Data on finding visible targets

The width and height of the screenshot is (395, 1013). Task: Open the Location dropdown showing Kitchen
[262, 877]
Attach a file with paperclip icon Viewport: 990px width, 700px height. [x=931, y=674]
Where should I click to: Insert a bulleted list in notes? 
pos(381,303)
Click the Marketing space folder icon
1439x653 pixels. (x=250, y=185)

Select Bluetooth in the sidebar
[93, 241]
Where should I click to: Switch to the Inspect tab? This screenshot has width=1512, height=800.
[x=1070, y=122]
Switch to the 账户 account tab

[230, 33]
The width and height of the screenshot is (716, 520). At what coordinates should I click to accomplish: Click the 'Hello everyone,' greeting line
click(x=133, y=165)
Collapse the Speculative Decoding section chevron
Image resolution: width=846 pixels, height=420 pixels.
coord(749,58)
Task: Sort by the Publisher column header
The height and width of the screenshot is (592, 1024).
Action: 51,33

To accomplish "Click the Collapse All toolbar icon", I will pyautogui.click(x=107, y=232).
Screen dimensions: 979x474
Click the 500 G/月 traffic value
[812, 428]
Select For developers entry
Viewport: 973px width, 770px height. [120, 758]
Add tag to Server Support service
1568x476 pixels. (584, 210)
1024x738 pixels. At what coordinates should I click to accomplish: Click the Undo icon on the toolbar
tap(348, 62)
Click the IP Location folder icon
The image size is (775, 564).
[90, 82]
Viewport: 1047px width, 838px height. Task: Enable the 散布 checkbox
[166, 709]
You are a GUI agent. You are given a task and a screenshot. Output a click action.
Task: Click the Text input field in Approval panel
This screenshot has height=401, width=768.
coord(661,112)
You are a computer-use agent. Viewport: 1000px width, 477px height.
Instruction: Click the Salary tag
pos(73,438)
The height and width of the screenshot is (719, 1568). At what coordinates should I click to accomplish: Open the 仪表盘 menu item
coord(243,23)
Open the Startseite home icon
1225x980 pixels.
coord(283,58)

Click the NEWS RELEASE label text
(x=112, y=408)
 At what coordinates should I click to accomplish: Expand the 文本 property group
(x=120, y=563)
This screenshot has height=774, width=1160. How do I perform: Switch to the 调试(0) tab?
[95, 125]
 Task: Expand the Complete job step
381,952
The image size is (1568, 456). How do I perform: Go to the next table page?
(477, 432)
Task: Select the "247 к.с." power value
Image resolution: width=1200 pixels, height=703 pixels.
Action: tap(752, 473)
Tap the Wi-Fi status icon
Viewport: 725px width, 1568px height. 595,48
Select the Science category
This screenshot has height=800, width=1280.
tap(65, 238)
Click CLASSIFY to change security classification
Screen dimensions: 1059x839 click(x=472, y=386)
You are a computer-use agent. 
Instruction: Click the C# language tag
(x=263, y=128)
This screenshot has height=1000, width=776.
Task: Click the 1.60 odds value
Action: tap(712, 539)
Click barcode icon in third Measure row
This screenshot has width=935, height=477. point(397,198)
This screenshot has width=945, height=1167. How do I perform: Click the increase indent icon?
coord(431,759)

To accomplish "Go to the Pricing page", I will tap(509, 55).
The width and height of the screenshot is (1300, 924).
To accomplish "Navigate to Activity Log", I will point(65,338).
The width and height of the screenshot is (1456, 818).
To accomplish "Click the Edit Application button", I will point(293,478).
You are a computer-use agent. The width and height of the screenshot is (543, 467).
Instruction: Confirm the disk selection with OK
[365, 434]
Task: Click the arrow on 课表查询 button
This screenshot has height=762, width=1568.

__WRITTEN INSTRUCTION__.
Please reproduce all of the material above verbatim, line for line.

__RESULT BELOW__.
The width and height of the screenshot is (395, 1013). Task: Open the Location dropdown showing Kitchen
[262, 877]
Attach a file with paperclip icon Viewport: 990px width, 700px height. [x=931, y=674]
Where should I click to: Insert a bulleted list in notes? 
pos(381,303)
Click the Marketing space folder icon
1439x653 pixels. (x=250, y=185)

Select Bluetooth in the sidebar
[93, 241]
Where should I click to: Switch to the Inspect tab? This screenshot has width=1512, height=800.
[x=1070, y=122]
Switch to the 账户 account tab

[230, 33]
The width and height of the screenshot is (716, 520). At what coordinates should I click to accomplish: Click the 'Hello everyone,' greeting line
click(x=133, y=165)
Collapse the Speculative Decoding section chevron
Image resolution: width=846 pixels, height=420 pixels.
coord(749,58)
Task: Sort by the Publisher column header
The height and width of the screenshot is (592, 1024).
Action: 51,33

To accomplish "Click the Collapse All toolbar icon", I will pyautogui.click(x=107, y=232).
Screen dimensions: 979x474
Click the 500 G/月 traffic value
[812, 428]
Select For developers entry
Viewport: 973px width, 770px height. [120, 758]
Add tag to Server Support service
1568x476 pixels. (584, 210)
1024x738 pixels. At what coordinates should I click to accomplish: Click the Undo icon on the toolbar
tap(348, 62)
Click the IP Location folder icon
The image size is (775, 564).
[90, 82]
Viewport: 1047px width, 838px height. Task: Enable the 散布 checkbox
[166, 709]
You are a GUI agent. You are given a task and a screenshot. Output a click action.
Task: Click the Text input field in Approval panel
This screenshot has height=401, width=768.
coord(661,112)
You are a computer-use agent. Viewport: 1000px width, 477px height.
Instruction: Click the Salary tag
pos(73,438)
The height and width of the screenshot is (719, 1568). At what coordinates should I click to accomplish: Open the 仪表盘 menu item
coord(243,23)
Open the Startseite home icon
1225x980 pixels.
coord(283,58)

Click the NEWS RELEASE label text
(x=112, y=408)
 At what coordinates should I click to accomplish: Expand the 文本 property group
(x=120, y=563)
This screenshot has height=774, width=1160. How do I perform: Switch to the 调试(0) tab?
[95, 125]
 Task: Expand the Complete job step
381,952
The image size is (1568, 456). How do I perform: Go to the next table page?
(477, 432)
Task: Select the "247 к.с." power value
Image resolution: width=1200 pixels, height=703 pixels.
Action: tap(752, 473)
Tap the Wi-Fi status icon
Viewport: 725px width, 1568px height. 595,48
Select the Science category
This screenshot has height=800, width=1280.
tap(65, 238)
Click CLASSIFY to change security classification
Screen dimensions: 1059x839 click(x=472, y=386)
You are a computer-use agent. 
Instruction: Click the C# language tag
(x=263, y=128)
This screenshot has height=1000, width=776.
Task: Click the 1.60 odds value
Action: tap(712, 539)
Click barcode icon in third Measure row
This screenshot has width=935, height=477. point(397,198)
This screenshot has width=945, height=1167. How do I perform: Click the increase indent icon?
coord(431,759)

To accomplish "Go to the Pricing page", I will tap(509, 55).
The width and height of the screenshot is (1300, 924).
To accomplish "Navigate to Activity Log", I will point(65,338).
The width and height of the screenshot is (1456, 818).
To accomplish "Click the Edit Application button", I will point(293,478).
You are a computer-use agent. The width and height of the screenshot is (543, 467).
Instruction: Confirm the disk selection with OK
[365, 434]
Task: Click the arrow on 课表查询 button
This screenshot has height=762, width=1568.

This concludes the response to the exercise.